Does I(1) imply a process is cointegrated with its lag?

Question

My question is about the definition of cointegrated.

$y_t =y_{t-1}+u_t$

$u_t =\eta_t +0.5\eta_{t-1}$

where $\eta_t\sim N(0,1)$ is i.i.d. white noise.

I claim that $y_t$ and $y_{t-1}$ are cointegrated because $y_t -y_{t-1}=u_t$ is stationary and both $y_t$ and $y_{t-1}$ are non-stationary.

Is this a correct application of the definition? I know it would be more standard to just consider $y_t$ as I(1), but if I said $y_t$ and $y_{t-1}$ are cointegrated, is that a mathematically correct statement?

EDIT: Firstly, thank you to everyone that helped. The "attempt" fails as 1muflon1 describes.

EDIT2: Some people are currently not satisfied with the answers, and an ongoing discussion is here.

Answer 1

You are confusing concept of co-integration with concept of integration. If a series

$y_t−y_{t−1}=u_t$ is stationary

then series is integrated of order 1 not co-integrated. The term co-integration is specifically used when we have some $y_t−\beta x_{t}=u_t$ and $u_t$ is stationary, have a look at this tutorial by Reserve Bank of Australia on time series.

Answer 2

Just to add to the answers already given. I think the easiest way to see that this cannot be the case is using a CVAR formulation. For a reference see Johansen and Juselius (1990) (https://digidownload.libero.it/rocco.mosconi/JohansenJuselius1990.pdf)

Consider the bivariate vector $x_t = \left\{ \begin{array}{c} y_{t}\\ y_{t-1} \end{array}\right\}$

Which we can assume follows an autoregressive with lag 1 process as

$x_t = cx_{t-1} + v_t$

EDIT: where if $c=I_2$ then we are in the special case of interest. Furthermore, we leave the residuals unrestricted such that $v_t=(u_t, u_{t-1})'$.

We can rewrite this without a loss of information as

$\Delta x_t = b x_{t-1} + v_t$ where $b=c-I_2$

The system is stationary in levels when the rank is full; i.e. $rank(b)=2$.

The system is difference stationary when $rank(b)=0$; That is $b=0$.

Cointegration is the case between these two cases where there is a reduced rank restriction such that $rank(b)=1$; i.e. one can decompose $b=\alpha\beta$.

Based off of these definitions it is clear that your case where $b=0$ is definitely not cointegrated.

Answer 3

Does I(1) imply a process is cointegrated with its lag?

No.
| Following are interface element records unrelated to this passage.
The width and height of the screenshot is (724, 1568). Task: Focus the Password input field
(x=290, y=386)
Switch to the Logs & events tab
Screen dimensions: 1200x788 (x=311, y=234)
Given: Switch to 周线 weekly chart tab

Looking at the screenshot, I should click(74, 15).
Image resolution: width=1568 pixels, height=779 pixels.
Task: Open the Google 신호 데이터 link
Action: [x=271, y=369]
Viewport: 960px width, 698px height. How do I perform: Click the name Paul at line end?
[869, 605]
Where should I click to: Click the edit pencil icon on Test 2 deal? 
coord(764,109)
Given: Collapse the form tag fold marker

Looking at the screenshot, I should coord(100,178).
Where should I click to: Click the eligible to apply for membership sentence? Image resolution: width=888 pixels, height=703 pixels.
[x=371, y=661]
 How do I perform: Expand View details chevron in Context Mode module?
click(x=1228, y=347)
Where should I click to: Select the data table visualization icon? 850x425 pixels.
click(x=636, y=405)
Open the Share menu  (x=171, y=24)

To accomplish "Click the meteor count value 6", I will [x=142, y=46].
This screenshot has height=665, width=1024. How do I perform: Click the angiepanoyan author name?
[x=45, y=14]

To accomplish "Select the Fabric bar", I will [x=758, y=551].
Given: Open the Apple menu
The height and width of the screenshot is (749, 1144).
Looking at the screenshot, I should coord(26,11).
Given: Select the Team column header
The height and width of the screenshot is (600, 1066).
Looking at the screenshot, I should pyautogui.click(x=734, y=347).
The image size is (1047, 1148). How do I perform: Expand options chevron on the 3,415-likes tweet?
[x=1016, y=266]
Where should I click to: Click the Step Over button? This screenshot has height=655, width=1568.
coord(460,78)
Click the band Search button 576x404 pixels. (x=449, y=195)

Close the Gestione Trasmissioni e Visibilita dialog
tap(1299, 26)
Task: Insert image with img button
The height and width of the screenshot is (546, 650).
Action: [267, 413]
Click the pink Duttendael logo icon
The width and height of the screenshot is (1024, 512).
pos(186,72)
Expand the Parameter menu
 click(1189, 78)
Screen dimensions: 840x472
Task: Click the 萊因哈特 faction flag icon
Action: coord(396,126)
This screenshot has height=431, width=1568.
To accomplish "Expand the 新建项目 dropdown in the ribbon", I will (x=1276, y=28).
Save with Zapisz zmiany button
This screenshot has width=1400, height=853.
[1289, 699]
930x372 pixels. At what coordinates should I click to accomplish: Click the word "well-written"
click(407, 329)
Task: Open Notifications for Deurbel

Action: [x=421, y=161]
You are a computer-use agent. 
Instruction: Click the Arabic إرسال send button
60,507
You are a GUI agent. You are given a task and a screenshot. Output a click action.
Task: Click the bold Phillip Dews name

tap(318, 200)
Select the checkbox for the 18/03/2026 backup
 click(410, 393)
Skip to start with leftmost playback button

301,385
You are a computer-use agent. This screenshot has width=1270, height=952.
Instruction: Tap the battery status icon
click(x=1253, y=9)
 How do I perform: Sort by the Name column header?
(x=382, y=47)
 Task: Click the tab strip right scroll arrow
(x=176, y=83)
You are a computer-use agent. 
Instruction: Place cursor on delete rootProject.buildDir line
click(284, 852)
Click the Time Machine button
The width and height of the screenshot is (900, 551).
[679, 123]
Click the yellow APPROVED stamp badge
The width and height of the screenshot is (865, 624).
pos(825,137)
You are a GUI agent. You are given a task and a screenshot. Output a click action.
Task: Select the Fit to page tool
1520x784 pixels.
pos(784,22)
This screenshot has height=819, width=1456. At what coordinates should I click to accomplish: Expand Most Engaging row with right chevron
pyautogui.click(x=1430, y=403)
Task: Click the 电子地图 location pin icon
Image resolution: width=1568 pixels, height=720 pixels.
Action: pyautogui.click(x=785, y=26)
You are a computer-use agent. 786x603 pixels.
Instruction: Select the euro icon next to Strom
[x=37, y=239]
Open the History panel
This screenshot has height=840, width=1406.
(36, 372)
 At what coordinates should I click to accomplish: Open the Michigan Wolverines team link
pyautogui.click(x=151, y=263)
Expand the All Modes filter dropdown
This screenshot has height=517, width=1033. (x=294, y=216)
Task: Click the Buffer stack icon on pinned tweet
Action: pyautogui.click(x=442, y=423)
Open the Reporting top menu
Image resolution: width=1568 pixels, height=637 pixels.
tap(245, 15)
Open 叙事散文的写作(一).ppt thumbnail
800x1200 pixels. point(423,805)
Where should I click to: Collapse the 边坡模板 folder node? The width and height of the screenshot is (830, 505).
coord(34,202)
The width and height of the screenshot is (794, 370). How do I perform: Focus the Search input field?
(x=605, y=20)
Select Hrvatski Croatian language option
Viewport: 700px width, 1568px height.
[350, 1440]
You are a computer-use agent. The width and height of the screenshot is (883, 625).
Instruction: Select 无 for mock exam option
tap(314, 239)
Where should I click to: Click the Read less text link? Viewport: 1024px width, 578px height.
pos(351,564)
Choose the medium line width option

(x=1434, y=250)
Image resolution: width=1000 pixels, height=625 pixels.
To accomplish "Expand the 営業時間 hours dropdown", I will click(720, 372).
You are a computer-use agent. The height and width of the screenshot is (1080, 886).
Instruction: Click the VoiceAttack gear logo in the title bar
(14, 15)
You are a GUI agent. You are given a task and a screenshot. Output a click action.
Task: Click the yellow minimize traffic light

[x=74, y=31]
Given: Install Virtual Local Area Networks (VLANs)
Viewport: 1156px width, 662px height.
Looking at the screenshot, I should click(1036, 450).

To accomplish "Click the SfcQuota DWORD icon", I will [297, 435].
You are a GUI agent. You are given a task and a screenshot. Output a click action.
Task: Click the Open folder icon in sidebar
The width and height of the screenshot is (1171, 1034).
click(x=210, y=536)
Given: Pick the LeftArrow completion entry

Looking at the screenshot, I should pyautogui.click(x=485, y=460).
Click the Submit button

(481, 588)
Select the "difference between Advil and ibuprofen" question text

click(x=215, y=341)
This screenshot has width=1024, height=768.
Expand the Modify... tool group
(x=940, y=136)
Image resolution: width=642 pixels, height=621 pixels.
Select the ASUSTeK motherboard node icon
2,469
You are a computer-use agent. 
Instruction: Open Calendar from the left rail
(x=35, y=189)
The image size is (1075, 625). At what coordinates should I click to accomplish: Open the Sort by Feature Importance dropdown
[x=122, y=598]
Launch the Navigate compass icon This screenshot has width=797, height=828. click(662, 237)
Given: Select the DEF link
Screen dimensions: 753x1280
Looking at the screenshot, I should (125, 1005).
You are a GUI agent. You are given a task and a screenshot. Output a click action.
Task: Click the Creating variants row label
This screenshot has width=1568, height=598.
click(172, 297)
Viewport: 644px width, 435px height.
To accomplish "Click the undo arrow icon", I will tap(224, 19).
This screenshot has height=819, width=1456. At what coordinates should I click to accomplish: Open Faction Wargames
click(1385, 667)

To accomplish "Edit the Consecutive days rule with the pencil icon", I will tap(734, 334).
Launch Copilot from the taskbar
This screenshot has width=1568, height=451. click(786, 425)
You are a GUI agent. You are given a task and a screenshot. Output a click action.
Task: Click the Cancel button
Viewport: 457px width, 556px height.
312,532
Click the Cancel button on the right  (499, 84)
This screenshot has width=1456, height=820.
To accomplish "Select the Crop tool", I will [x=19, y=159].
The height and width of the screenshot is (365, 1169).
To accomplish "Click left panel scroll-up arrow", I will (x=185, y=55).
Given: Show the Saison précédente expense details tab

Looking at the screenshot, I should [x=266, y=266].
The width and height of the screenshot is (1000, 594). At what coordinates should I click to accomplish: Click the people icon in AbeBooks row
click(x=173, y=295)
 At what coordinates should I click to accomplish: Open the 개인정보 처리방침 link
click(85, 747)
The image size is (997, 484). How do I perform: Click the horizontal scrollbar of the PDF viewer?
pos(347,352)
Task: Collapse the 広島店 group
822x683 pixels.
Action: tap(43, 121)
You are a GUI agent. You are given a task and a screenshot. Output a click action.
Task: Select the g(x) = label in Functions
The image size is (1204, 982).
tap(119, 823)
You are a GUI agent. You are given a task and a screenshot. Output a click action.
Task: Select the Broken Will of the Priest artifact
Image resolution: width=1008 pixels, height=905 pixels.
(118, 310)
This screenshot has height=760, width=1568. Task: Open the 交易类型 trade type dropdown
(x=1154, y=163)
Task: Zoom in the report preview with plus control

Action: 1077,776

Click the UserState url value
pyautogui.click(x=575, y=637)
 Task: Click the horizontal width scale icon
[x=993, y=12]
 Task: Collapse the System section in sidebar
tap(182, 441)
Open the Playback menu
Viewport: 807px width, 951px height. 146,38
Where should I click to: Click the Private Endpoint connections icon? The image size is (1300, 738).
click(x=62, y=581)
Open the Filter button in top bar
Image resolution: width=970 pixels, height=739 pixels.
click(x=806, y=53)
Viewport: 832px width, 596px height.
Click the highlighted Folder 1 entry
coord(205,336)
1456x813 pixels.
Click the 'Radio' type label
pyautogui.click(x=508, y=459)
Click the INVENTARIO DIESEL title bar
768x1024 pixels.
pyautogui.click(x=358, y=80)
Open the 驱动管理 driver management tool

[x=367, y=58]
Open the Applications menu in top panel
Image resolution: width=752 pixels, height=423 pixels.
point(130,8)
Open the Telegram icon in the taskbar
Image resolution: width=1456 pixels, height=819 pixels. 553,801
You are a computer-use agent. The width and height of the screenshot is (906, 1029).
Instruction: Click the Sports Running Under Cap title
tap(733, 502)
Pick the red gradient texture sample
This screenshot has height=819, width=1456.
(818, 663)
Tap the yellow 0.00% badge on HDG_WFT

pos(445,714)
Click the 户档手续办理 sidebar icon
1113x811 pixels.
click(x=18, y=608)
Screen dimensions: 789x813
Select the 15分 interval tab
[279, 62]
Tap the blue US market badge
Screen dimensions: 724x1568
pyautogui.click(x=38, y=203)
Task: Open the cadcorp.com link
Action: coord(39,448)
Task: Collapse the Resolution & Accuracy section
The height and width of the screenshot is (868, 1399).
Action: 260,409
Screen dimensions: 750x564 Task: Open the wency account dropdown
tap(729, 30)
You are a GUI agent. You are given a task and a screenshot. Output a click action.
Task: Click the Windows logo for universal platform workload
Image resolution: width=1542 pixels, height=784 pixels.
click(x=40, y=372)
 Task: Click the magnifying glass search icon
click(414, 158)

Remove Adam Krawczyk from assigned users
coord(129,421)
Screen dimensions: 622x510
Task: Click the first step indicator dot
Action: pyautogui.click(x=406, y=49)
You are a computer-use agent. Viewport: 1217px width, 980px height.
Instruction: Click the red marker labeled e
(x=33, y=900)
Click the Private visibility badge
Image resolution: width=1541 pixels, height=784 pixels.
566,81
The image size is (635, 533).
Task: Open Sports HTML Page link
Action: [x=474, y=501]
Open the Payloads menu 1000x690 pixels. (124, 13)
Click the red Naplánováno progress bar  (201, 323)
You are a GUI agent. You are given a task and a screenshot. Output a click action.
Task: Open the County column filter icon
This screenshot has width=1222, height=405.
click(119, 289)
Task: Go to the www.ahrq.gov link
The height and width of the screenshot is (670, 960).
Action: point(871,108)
By definition cointegration is a property of multiple time series variables of which they are all integrated of the same order. See definitions of cointegrated processes in Pesaran Time Series and Panel Data Analysis pp 517, or Hamilton Time Series Analysis pp 571.

In fact let me quote from Hamilton [emphasis mine]:

An $(n \times 1$) vector time series $\textbf{y}_t$ is said to be cointegrated if each of the series taken individually is $I(1)$, that is, nonstationary with a unit root, while some linear combination of the series $\textbf{a'y}_t$ is stationary, or $I(0)$, for some nonzero $(n \times 1)$ vector $\textbf{a}$.

By definition variable cannot simply be cointegrated with itself. You need at least two separate series $y_{1t}$, $y_{2t}$ to be able to talk about cointegration.

Mind you lags of a variable do not constitute new series. By definition, following Hamilton pp 43:

$\{y_t\}^\infty_{t=-\infty}= \{...y_{-1},y_0, y_2, ..., y_{t},y_{t+1}, y_{t+2}...\},$

the infinite sequence $\{y_t\}^\infty_{t=-\infty}$ would still be viewed as a single realization from a time series process.

lags of a time series do not represent a new time series process.